PROBLEM TO WORK ON:
Can you copy out each of the records below, word for word and line for line, without changing anything?

DATA LINES:
[Start]
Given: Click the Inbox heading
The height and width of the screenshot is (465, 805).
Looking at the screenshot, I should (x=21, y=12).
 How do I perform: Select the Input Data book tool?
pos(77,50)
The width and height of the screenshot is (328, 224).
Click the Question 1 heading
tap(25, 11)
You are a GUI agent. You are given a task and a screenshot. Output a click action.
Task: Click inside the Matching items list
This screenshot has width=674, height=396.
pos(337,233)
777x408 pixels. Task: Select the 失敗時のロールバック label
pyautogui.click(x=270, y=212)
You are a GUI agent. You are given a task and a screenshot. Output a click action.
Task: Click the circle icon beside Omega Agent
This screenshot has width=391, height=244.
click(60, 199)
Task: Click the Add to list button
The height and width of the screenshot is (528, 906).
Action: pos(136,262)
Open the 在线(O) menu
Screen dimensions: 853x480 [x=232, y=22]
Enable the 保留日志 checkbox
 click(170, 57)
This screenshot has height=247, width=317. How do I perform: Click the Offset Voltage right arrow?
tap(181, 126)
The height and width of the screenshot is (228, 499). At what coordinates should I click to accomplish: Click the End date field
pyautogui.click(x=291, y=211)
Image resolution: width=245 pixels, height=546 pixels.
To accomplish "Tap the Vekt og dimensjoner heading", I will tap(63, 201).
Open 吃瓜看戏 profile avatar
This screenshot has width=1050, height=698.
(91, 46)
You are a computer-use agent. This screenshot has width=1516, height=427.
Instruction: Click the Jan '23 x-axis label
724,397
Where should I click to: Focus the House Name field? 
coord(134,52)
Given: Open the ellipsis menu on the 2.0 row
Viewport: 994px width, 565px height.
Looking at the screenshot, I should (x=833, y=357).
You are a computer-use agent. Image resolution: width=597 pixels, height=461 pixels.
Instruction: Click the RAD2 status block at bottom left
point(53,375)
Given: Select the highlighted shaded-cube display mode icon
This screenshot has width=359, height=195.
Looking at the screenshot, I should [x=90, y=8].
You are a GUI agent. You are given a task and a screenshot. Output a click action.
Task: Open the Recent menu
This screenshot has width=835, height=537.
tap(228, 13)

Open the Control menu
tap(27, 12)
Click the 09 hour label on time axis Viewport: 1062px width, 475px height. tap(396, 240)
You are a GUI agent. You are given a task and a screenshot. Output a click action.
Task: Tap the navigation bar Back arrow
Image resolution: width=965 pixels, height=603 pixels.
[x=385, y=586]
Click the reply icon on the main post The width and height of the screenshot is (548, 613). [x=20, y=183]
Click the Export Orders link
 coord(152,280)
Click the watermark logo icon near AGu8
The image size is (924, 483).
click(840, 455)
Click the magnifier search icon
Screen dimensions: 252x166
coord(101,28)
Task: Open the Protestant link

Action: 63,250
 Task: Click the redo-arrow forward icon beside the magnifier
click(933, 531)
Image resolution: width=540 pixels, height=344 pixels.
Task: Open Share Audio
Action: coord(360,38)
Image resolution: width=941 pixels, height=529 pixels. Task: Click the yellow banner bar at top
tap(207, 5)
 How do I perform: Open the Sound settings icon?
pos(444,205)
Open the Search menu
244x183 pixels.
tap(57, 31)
[End]
RESPONSE:
Given: Click the Inbox heading
The height and width of the screenshot is (465, 805).
Looking at the screenshot, I should (x=21, y=12).
 How do I perform: Select the Input Data book tool?
pos(77,50)
The width and height of the screenshot is (328, 224).
Click the Question 1 heading
tap(25, 11)
You are a GUI agent. You are given a task and a screenshot. Output a click action.
Task: Click inside the Matching items list
This screenshot has width=674, height=396.
pos(337,233)
777x408 pixels. Task: Select the 失敗時のロールバック label
pyautogui.click(x=270, y=212)
You are a GUI agent. You are given a task and a screenshot. Output a click action.
Task: Click the circle icon beside Omega Agent
This screenshot has width=391, height=244.
click(60, 199)
Task: Click the Add to list button
The height and width of the screenshot is (528, 906).
Action: pos(136,262)
Open the 在线(O) menu
Screen dimensions: 853x480 [x=232, y=22]
Enable the 保留日志 checkbox
 click(170, 57)
This screenshot has height=247, width=317. How do I perform: Click the Offset Voltage right arrow?
tap(181, 126)
The height and width of the screenshot is (228, 499). At what coordinates should I click to accomplish: Click the End date field
pyautogui.click(x=291, y=211)
Image resolution: width=245 pixels, height=546 pixels.
To accomplish "Tap the Vekt og dimensjoner heading", I will tap(63, 201).
Open 吃瓜看戏 profile avatar
This screenshot has width=1050, height=698.
(91, 46)
You are a computer-use agent. This screenshot has width=1516, height=427.
Instruction: Click the Jan '23 x-axis label
724,397
Where should I click to: Focus the House Name field? 
coord(134,52)
Given: Open the ellipsis menu on the 2.0 row
Viewport: 994px width, 565px height.
Looking at the screenshot, I should (x=833, y=357).
You are a computer-use agent. Image resolution: width=597 pixels, height=461 pixels.
Instruction: Click the RAD2 status block at bottom left
point(53,375)
Given: Select the highlighted shaded-cube display mode icon
This screenshot has width=359, height=195.
Looking at the screenshot, I should [x=90, y=8].
You are a GUI agent. You are given a task and a screenshot. Output a click action.
Task: Open the Recent menu
This screenshot has width=835, height=537.
tap(228, 13)

Open the Control menu
tap(27, 12)
Click the 09 hour label on time axis Viewport: 1062px width, 475px height. tap(396, 240)
You are a GUI agent. You are given a task and a screenshot. Output a click action.
Task: Tap the navigation bar Back arrow
Image resolution: width=965 pixels, height=603 pixels.
[x=385, y=586]
Click the reply icon on the main post The width and height of the screenshot is (548, 613). [x=20, y=183]
Click the Export Orders link
 coord(152,280)
Click the watermark logo icon near AGu8
The image size is (924, 483).
click(840, 455)
Click the magnifier search icon
Screen dimensions: 252x166
coord(101,28)
Task: Open the Protestant link

Action: 63,250
 Task: Click the redo-arrow forward icon beside the magnifier
click(933, 531)
Image resolution: width=540 pixels, height=344 pixels.
Task: Open Share Audio
Action: coord(360,38)
Image resolution: width=941 pixels, height=529 pixels. Task: Click the yellow banner bar at top
tap(207, 5)
 How do I perform: Open the Sound settings icon?
pos(444,205)
Open the Search menu
244x183 pixels.
tap(57, 31)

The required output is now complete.